Le club se tient prêt

« J’ai presque toutes les heures Jérôme Ducros au téléphone, explique Christophe Rodriguez, président de l’association, forte d’environ 400 licenciés (à ne pas confondre avec la SASP, la structure pro maintenue en vie pour mener le combat judiciaire). La décision de la cour administrative d’appel de Bordeaux nous rétablit dans nos droits. Mais d’un autre côté, ça ravive de très mauvais souvenirs… »

Toutefois tous les espoirs semblent désormais permis au pays du talc. Enfin presque. Invité mardi du Moscato Show, sur RMC, Ducros avait reconnu qu’il ne voyait pas le club intégrer le deuxième niveau professionnel, faute de joueurs et de finances adéquates. « La Ligue 2, on n’y aura pas droit. Moi je veux retrouver peut-être le National [troisième division]. Ou le CFA [aujourd’hui National 2, la quatrième division]. »

Christophe Rodriguez est dans l’attente : « Repartir sur un nouveau projet digne de ce nom, peut-être dès l’an prochain, pourquoi pas ? » lâche l’ancien directeur sportif du LAP, du temps de sa folle ascension brutalement stoppée.

«  « Le Régional 1 correspond au niveau de notre équipe réserve il y a cinq ans, alors que l’équipe première de l’époque a disparu. On demande la réintégration de cette équipe première. Pour l’instant, on va faire notre championnat de R1, en protégeant joueurs et staff et en visant un maintien confortable. Il y a tellement de paramètres, au niveau du budget notamment. »  »

A ce jour, Luzenac, qui était reparti en septième division à l’été 2014, vivote avec 150.000 euros et compte scrupuleusement ses sous. « Nous sommes toujours en difficulté. C’est dur de se relever d’une telle situation. Ils ont détruit un club. » Clairement visée, la Ligue, qui s’est pourvue devant le Conseil d’Etat, ne semble pas décidée à entamer les négociations réclamées du côté ariégeois. Jérôme Ducros compte bien l’y contraindre, avec l’aide de la justice s’il le faut.

Ce jeudi, le président de la SASP LAP s’est de nouveau montré très clair. « La LFP est obligée de réunir son conseil d’administration, qui va être obligé de valider notre statut professionnel, a-t-il affirmé à 20 Minutes. Ensuite, on parlera du terrain.
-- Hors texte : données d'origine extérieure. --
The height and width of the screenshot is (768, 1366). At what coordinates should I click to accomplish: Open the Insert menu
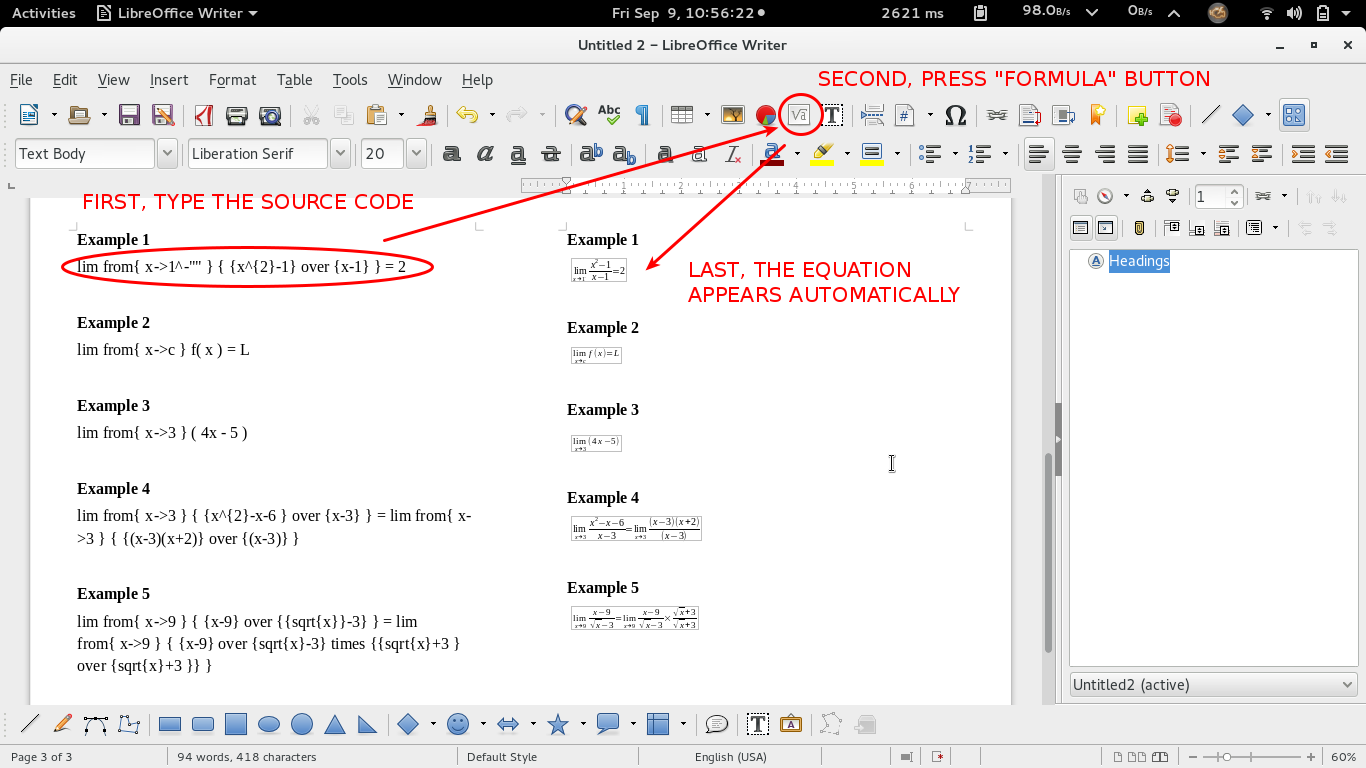168,80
Mais on nous doit aussi, dans un premier temps, six ans de statut pro, soit 30 millions d’euros à raison de cinq millions par an. »
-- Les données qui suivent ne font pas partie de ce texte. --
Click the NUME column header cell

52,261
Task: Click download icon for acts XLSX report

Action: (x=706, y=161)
« J’ai dix mois pour trouver un stade »

Et cette fois, promis, la question des infrastructures ne posera plus problème, comme en 2014, lorsque Luzenac avait proposé – en vain – le stade Ernest-Wallon de Toulouse pour ses matchs à domicile. « J’ai dix mois, jusqu’au 30 juin 2020, pour trouver un stade, mais je vous le trouve en 60 jours. » La LFP pensait s’être débarrassée du LAP ? Le pansement ariégeois colle toujours à ses semelles, cinq ans après.